Sintia mendekati Grizelle lalu menjambak rambut Griz dengan kuat. Sehingga menimbulkan keributan lagi diantara keduanya. Verrell semakin marah besar karena perbuatan Sintia yang semena-mena itu.

"Hentikan!" Verrell melerai keduanya lalu mengusir Sintia.

"Kamu pergi dari sini!"

"Apa? Kamu belain dia, Sayang?"

"Cepat pergi! Angkat kaki kamu dari rumah!"

"Jahat kamu Verrell, kamu belain wanita tidak tahu diri ini dari pada aku. Jahat!"

"Lagi pula siapa juga suruh kamu datang kemari."

"Ada seseorang yang memberi tahu aku kalau kamu selingkuh lagi. Tapi aku tidak tahu siapa!"

"Siapa? Ah, sudahlah. Pergi sana!"

"Baiklah!" Ucap Sintia sembari menangis.

"Tunggu!" Ujar Verrell menghentikan langkah Sintia ketika berjalan menuju keluar. Sintia sangat senang karena panggilan itu.

'Pasti Verrell berubah pikiran.' Gumam Sintia dengan senyum tipisnya. Lalu dia membalikkan tubuh menghadap Verrell kembali.

"Pasti kamu tidak tega usir aku 'kan, Sayang!"

"Hem, mulai hari ini kita putus!" Tanpa basa-basi lagi Verrell langsung memutuskan hubungan dengan Sintia.

"Loh, apa salah aku?"

"Aku bosan. Lagi pula kamu dekat aku hanya butuh uang 'kan? Hah! Sudahlah, pergi sana dan jangan pernah kembali dan injak kaki kamu di rumah ini."

Dengan raut wajah marah bercampur rasa malu, Sintia tidak berkata apa-apa lagi lalu pergi dari rumah Verrell.

"Verrell, kamu kok tega sih usir pacar kamu!"

"Mantan!" Jelasnya kesal.

"Iya, mantan kamu maksudnya. Dia 'kan cantik!"

"Kelihatannya saja cantik, tapi hatinya busuk. Aku tahu kok kelakuan dia dibelakang aku. Dia hanya memanfaatkan kekayaan semua pria yang dia dekati termasuk aku."

"Em, terus kenapa kamu mau sama dia?"

"Awalnya dia baik, tapi setelah aku tahu kebusukannya, baru lah aku berani putuskan dia. Lagi pula masih ada satu lagi kekasih kok. Dia baik, cantik."

"Pacar kamu yang satunya ya?"

"Iya, aku. Aku punya pacar satu lagi. Dia sangat baik, aku sudah banyak salah sama dia. Aku sudah dua kan dia berkali-kali. Tapi dia selalu maafkan aku."
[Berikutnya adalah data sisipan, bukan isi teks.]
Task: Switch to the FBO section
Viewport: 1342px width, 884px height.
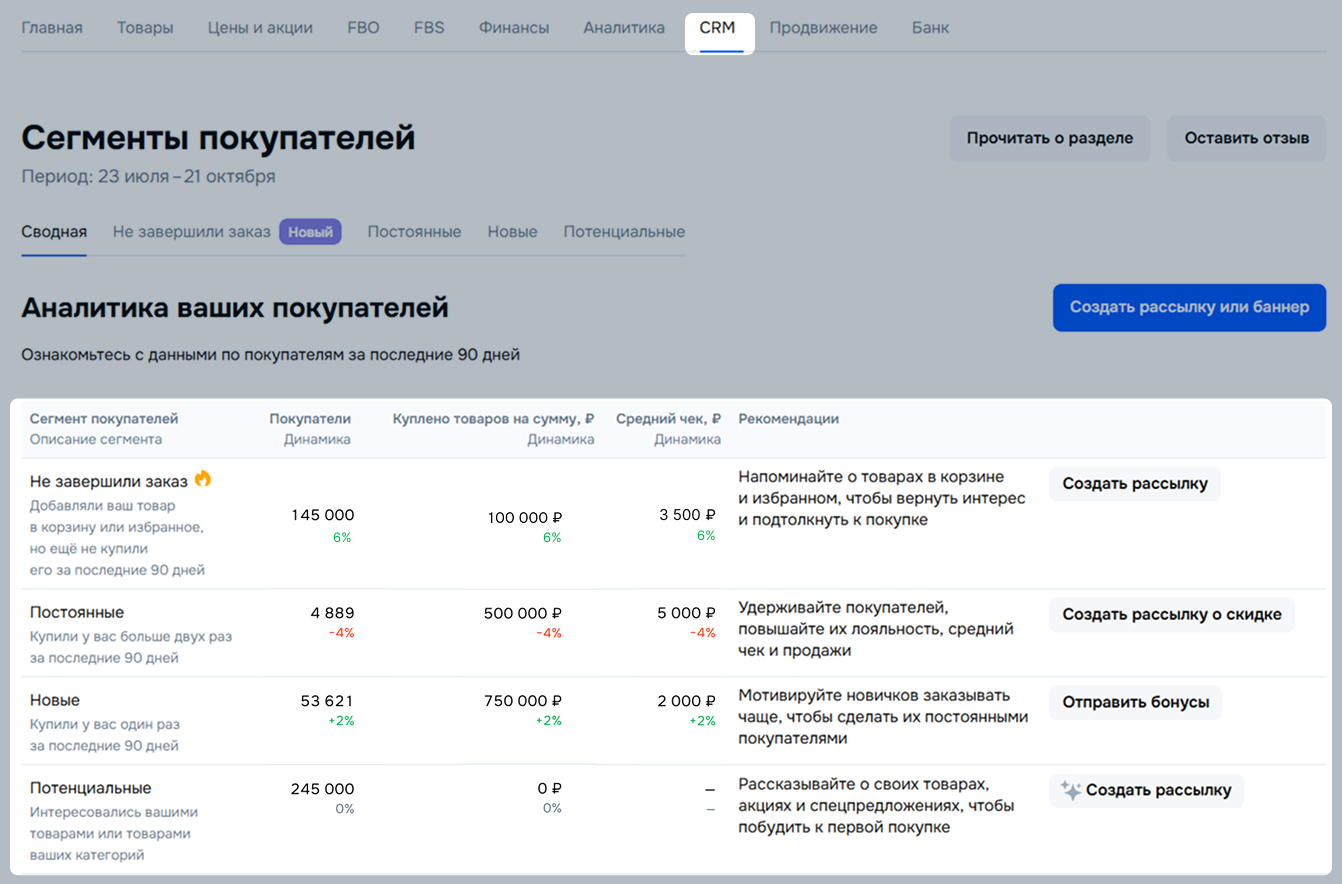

"Kok dia mau bertahan dengan kelakuan kamu yang seperti ini. Eh, maaf!" Griz menutup mulut dengan tangannya karena sudah salah ucap.

"Sebenarnya aku yang tidak mau di tinggalkan dia setiap kali dia ngajakin aku putus. Ah, sudahlah. Cerita tidak penting. Kalau kamu sendiri bagaimana? Kamu punya pacar?"

"Em, belum."

"Hah, belum? Wanita secantik kamu belum punya pacar?"

"Kenapa? Salah? Bagi aku, aku nyaman sendiri. Belum waktunya saja bersama."

"Ya tidak salah sih, kamu kan sudah dewasa. Kenapa tidak punya pacar. Oh iya, kamu kan mau menikah dengan Om itu ya? Aku lupa. Hehe, tapi apa kamu tidak berusaha lari dari kenyataan itu nanti, Griz?"